## AVAILABLE DATA:

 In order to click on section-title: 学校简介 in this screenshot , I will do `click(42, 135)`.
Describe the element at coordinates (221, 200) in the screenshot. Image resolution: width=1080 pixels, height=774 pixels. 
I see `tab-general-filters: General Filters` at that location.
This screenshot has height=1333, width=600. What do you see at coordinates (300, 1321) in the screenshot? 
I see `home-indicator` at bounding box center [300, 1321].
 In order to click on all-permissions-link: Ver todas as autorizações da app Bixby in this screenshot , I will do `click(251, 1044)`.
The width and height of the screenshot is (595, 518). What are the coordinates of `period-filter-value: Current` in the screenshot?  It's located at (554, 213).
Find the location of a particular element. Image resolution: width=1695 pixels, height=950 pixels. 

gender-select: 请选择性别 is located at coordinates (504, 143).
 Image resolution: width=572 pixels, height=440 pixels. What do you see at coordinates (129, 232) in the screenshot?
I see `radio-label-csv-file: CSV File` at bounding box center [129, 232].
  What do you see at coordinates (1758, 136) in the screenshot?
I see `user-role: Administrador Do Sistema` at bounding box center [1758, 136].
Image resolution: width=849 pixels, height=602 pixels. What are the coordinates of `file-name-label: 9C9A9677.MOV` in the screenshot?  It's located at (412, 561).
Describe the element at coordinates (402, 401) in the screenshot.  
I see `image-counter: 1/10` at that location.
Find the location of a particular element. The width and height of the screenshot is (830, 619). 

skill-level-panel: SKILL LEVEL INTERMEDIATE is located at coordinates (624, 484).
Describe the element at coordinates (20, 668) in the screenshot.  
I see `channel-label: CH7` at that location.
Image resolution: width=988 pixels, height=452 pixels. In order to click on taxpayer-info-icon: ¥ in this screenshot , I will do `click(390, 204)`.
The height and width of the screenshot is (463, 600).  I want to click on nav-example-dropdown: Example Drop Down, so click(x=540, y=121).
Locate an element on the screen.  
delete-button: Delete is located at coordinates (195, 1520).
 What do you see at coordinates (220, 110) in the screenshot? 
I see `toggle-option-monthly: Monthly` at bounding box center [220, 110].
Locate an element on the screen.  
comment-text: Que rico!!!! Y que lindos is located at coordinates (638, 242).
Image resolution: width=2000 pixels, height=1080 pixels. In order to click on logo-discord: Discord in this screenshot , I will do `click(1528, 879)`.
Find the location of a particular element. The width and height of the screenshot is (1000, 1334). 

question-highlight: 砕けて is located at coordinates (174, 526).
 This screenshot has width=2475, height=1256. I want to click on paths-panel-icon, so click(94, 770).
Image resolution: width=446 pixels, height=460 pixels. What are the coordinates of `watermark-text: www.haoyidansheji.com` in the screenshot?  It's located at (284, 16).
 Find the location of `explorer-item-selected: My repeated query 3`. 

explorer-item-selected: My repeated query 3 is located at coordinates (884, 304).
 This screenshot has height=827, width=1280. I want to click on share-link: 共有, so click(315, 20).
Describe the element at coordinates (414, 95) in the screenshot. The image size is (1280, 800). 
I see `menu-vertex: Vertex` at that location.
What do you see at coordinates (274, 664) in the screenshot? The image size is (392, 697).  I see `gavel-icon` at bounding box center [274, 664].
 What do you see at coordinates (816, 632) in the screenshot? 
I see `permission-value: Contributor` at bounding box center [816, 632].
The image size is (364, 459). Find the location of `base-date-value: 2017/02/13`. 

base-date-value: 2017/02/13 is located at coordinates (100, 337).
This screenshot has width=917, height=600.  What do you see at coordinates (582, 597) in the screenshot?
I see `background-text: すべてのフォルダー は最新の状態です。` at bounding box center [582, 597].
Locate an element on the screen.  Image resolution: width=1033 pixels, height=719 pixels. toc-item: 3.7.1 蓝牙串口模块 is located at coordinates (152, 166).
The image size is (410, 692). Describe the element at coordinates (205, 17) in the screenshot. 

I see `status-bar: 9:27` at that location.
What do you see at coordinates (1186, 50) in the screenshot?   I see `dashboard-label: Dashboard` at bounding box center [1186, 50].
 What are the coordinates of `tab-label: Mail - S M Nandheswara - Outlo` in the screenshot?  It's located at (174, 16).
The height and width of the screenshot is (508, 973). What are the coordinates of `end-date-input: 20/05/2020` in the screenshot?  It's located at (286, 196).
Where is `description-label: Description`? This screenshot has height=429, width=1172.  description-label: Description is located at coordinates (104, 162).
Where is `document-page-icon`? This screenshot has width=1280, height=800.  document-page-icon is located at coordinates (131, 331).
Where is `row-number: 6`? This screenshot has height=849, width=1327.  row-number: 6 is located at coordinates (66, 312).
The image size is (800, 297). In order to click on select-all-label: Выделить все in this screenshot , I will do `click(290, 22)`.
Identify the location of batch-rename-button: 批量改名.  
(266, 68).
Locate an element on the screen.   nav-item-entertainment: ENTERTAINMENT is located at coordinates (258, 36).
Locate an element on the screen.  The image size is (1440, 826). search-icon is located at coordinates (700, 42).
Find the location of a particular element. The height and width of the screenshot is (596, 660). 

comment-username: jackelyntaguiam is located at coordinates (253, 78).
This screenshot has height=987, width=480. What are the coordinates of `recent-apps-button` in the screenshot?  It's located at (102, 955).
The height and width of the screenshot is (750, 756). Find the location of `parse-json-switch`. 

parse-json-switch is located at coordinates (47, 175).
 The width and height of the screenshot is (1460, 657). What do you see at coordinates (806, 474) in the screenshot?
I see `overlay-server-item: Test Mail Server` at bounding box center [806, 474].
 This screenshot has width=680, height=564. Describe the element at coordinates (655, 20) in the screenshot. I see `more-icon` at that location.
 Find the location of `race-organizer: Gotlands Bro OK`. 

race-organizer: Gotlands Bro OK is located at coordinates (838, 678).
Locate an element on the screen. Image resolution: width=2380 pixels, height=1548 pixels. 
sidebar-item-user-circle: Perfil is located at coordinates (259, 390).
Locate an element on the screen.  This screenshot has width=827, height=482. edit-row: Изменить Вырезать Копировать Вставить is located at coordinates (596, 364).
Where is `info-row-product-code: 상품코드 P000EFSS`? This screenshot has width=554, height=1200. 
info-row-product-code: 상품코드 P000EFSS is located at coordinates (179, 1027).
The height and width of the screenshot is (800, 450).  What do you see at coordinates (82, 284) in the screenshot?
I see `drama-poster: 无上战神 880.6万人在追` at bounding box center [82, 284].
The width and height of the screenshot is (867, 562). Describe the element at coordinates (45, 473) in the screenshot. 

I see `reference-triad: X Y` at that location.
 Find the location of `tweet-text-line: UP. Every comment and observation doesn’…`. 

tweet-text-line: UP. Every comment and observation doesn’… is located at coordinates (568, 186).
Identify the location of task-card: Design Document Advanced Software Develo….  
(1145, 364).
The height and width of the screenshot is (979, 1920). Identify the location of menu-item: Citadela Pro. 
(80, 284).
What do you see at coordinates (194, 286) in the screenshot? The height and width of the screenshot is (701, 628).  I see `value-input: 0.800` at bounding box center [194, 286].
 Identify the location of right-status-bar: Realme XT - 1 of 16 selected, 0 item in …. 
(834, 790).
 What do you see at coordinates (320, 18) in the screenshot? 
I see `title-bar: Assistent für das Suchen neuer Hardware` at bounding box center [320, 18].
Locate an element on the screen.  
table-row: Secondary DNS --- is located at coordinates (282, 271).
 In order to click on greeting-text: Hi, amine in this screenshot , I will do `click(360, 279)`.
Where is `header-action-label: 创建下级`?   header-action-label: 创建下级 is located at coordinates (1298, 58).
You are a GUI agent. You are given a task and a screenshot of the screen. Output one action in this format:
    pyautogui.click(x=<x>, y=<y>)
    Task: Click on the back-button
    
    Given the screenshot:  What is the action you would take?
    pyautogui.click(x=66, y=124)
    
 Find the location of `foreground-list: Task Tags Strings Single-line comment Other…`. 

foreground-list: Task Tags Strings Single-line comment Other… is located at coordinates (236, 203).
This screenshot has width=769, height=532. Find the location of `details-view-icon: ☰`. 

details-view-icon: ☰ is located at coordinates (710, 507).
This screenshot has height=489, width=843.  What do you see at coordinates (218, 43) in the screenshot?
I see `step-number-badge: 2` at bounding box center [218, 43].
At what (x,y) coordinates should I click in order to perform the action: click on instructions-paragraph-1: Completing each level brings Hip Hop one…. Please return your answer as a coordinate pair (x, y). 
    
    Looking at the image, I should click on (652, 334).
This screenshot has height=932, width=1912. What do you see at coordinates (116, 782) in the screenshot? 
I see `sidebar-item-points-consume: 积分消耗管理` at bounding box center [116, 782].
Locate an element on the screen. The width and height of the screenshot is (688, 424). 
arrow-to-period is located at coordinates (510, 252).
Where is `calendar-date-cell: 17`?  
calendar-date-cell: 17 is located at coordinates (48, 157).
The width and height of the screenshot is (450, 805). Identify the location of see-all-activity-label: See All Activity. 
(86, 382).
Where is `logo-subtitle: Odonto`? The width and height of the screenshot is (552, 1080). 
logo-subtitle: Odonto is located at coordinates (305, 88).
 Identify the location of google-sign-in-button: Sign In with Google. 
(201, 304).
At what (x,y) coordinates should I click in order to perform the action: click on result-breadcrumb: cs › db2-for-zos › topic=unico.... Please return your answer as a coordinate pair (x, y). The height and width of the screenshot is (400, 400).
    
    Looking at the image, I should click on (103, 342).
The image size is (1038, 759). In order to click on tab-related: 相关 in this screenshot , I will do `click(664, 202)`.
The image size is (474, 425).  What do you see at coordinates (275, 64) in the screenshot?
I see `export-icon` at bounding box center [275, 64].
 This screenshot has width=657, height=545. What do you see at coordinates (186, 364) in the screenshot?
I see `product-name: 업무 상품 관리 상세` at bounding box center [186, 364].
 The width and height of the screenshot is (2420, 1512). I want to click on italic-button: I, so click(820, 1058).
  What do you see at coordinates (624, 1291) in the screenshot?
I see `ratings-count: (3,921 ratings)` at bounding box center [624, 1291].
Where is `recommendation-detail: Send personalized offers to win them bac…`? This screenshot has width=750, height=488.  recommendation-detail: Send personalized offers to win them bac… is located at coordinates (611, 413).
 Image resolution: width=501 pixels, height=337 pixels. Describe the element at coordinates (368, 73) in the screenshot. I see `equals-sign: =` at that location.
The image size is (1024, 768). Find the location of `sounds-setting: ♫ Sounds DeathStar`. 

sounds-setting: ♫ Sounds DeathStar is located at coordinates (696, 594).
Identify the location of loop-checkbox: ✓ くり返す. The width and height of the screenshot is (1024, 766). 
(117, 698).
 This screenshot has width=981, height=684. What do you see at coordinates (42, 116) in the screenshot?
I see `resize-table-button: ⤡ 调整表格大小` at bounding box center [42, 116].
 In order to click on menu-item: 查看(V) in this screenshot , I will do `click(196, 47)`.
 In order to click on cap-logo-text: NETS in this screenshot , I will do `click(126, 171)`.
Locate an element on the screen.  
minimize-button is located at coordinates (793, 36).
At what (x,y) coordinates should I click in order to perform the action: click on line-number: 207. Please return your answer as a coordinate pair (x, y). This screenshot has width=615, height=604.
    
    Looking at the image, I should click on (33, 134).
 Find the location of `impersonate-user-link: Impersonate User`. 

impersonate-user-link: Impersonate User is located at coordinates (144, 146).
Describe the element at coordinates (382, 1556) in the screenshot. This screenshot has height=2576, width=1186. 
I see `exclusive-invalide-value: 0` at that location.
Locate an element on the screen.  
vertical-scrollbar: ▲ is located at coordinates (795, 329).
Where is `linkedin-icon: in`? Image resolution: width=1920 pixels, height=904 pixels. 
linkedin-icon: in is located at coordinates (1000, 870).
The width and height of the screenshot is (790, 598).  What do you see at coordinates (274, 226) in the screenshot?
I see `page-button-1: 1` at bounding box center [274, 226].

## TASK PROMPT:
Convert the lines from the one containing "has width=615, height=604." through the end of the material into a JSON list of strings, one string per line, leaving out blank lines.

## EXPECTED OUTPUT:
[
  "At what (x,y) coordinates should I click in order to perform the action: click on line-number: 207. Please return your answer as a coordinate pair (x, y). This screenshot has width=615, height=604.",
  "    Looking at the image, I should click on (33, 134).",
  " Find the location of `impersonate-user-link: Impersonate User`. ",
  "impersonate-user-link: Impersonate User is located at coordinates (144, 146).",
  "Describe the element at coordinates (382, 1556) in the screenshot. This screenshot has height=2576, width=1186. ",
  "I see `exclusive-invalide-value: 0` at that location.",
  "Locate an element on the screen.  ",
  "vertical-scrollbar: ▲ is located at coordinates (795, 329).",
  "Where is `linkedin-icon: in`? Image resolution: width=1920 pixels, height=904 pixels. ",
  "linkedin-icon: in is located at coordinates (1000, 870).",
  "The width and height of the screenshot is (790, 598).  What do you see at coordinates (274, 226) in the screenshot?",
  "I see `page-button-1: 1` at bounding box center [274, 226]."
]